Marco M. Rajkovich, Jr., Rajkovich, Williams, Kilpatrick & True, PLLC, Lexington, Kentucky, for Petitioner.
Lynne B. Dunbar, Attorney, U.S. Department of Labor, Office of the Solicitor (M. Patricia Smith, Solicitor of Labor; Heidi W. Strassler, Associate Solicitor; and W. Christian Schumann, Counsel, Appellate Litigation, with her on the brief), Arlington, Virginia, for Respondents.
Before KELLY, BALDOCK, and PHILLIPS, Circuit Judges.
PHILLIPS, Circuit Judge.
Andalex Resources, Inc. petitions for review of the Mine Safety and Health Administration's (MSHA) decision to revoke previously granted modifications to the application of certain mine safety regulations. Andalex contends that MSHA lacked substantial evidence to revoke the modifications and that MSHA abused its discretion in how it applied the standard for revocation. We discern no error in the agency's decision. Exercising jurisdiction under 30 U.S.C. § 811(d), we deny the petitions for review.
A. Underground mine safety regulations and Andalex's modifications
Underground coal mines present dangers to mine workers, nearby residents, and the environment. To minimize that danger, Congress created MSHA and authorized the MSHA Secretary to promulgate rules mandating health and safety standards for mines and mine workers. 30 U.S.C. § 811(a). Some of those rules are relevant in this case.
First, underground mines must have at least one sprinkler above certain pieces of equipment, including conveyor belts. 30 C.F.R. § 75.1101-8(a). Sprinklers generally must be installed at intervals less than eight feet along all conveyor lines, id., and must discharge at least 0.25 gallons of water per minute, with a sufficient reserve of water to provide a constant flow for at least ten minutes. Id. § 75.1101-8(c).
Second, MSHA generally prohibits the use of a belt air course as a return air course. That means mine operators cannot bring air into the mines using the same tunnels that take coal out of the mines on conveyor belts. Id. § 75.350(a). MSHA permits this only if the mine operator shows that using belt air would protect air quality as much as other possible ventilation sources. Id. § 75.350(b). The mine operator must also use an Atmospheric Monitoring System that will alert workers when the air quality dips below a specific level. Id § 75.350(b)(1).
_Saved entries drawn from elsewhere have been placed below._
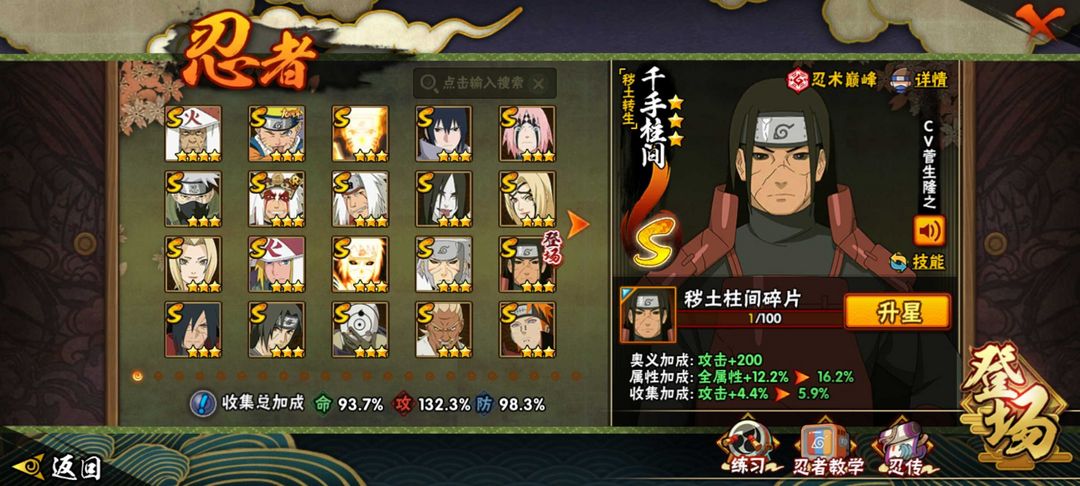
Task: Switch view with 技能 refresh icon
Action: [898, 262]
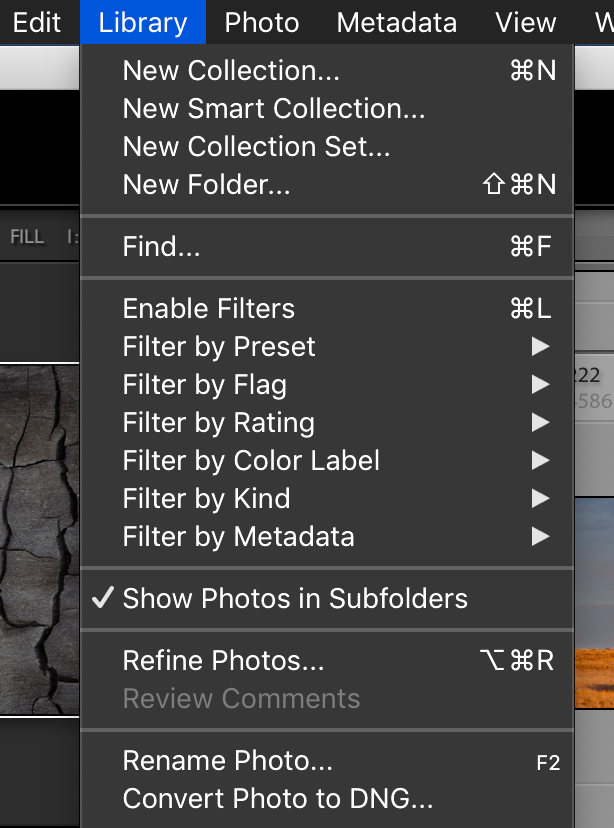Expand the Filter by Kind submenu
The height and width of the screenshot is (828, 614).
point(206,499)
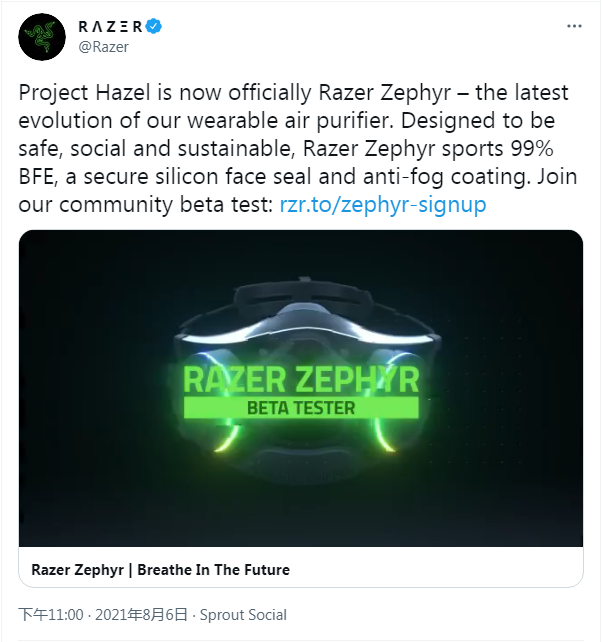Click the Sprout Social source label

(243, 615)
Third, MSHA regulates the Atmospheric Monitoring System for malfunctions, alerts, and alarm signals. When air quality decreases to an unacceptable level, the system operator must notify investigative personnel so they can identify which system sensor has alerted and why. Id. § 75.352(a)-(b). If two or more sensors alert, then miners must almost always evacuate. Id. § 75.352(c).
Fourth, MSHA regulates diesel-powered equipment used in the mines. Although MSHA initially deems some diesel equipment " non-permissible," it still allows its use if mine operators use an approved engine with an air filter, include an approved fire extinguisher, and comply with specific fuel-system specifications, among other requirements. Id. § § 75.1907, 75.1909(a). If the non-permissible equipment is self-propelled, the mine operator must fit that equipment with a supplemental braking system that engages automatically within five seconds after the engine shuts off and that includes a fully manual control. Id. § 75.1909(c).
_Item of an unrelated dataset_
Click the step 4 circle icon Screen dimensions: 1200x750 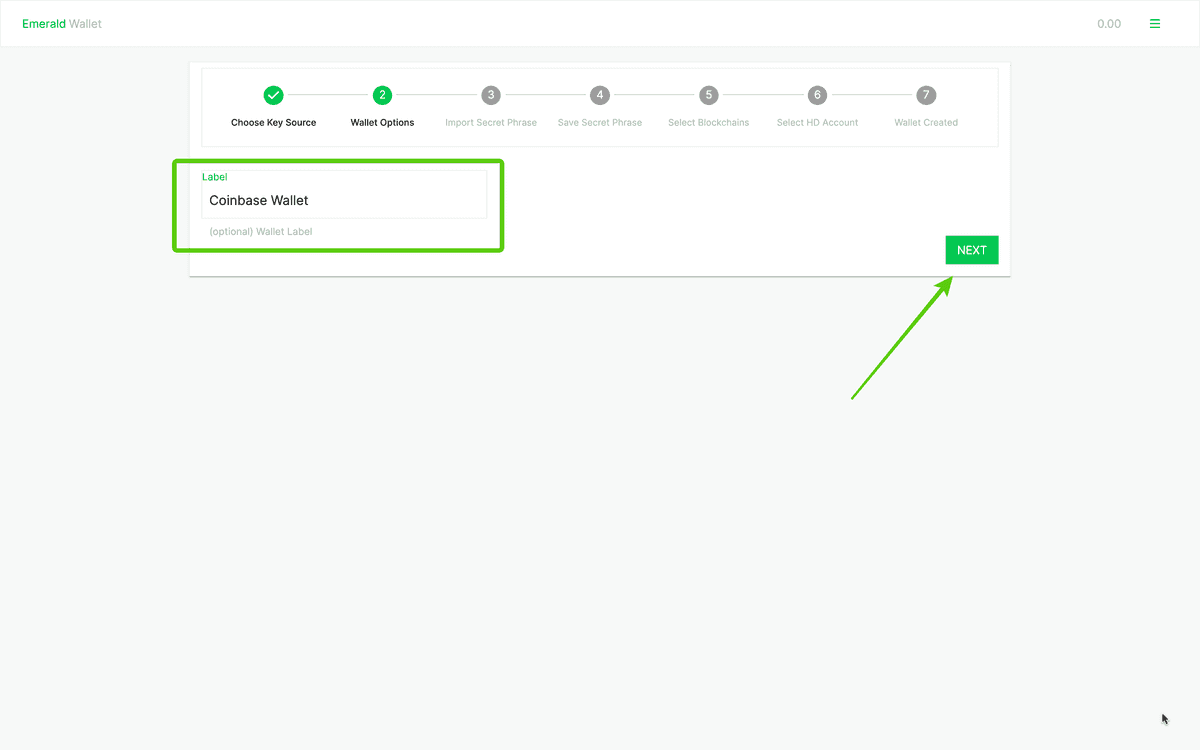click(x=599, y=95)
Fifth, MSHA regulates the installation and use of electric equipment close to pillar workings or longwall faces--areas in which miners extract coal. Mine operators must use, among other things, shielded high-voltage cables and conductors and cables of intrinsically safe circuits when they use electricity within 150 feet of a pillar or longwall face. Id. § 75.1002.
Finally, MSHA regulates other electronic equipment used in underground mines. This equipment includes junction boxes used for multiple power connections, handheld electric drills, and equipment that " is taken into or used inby the last open ...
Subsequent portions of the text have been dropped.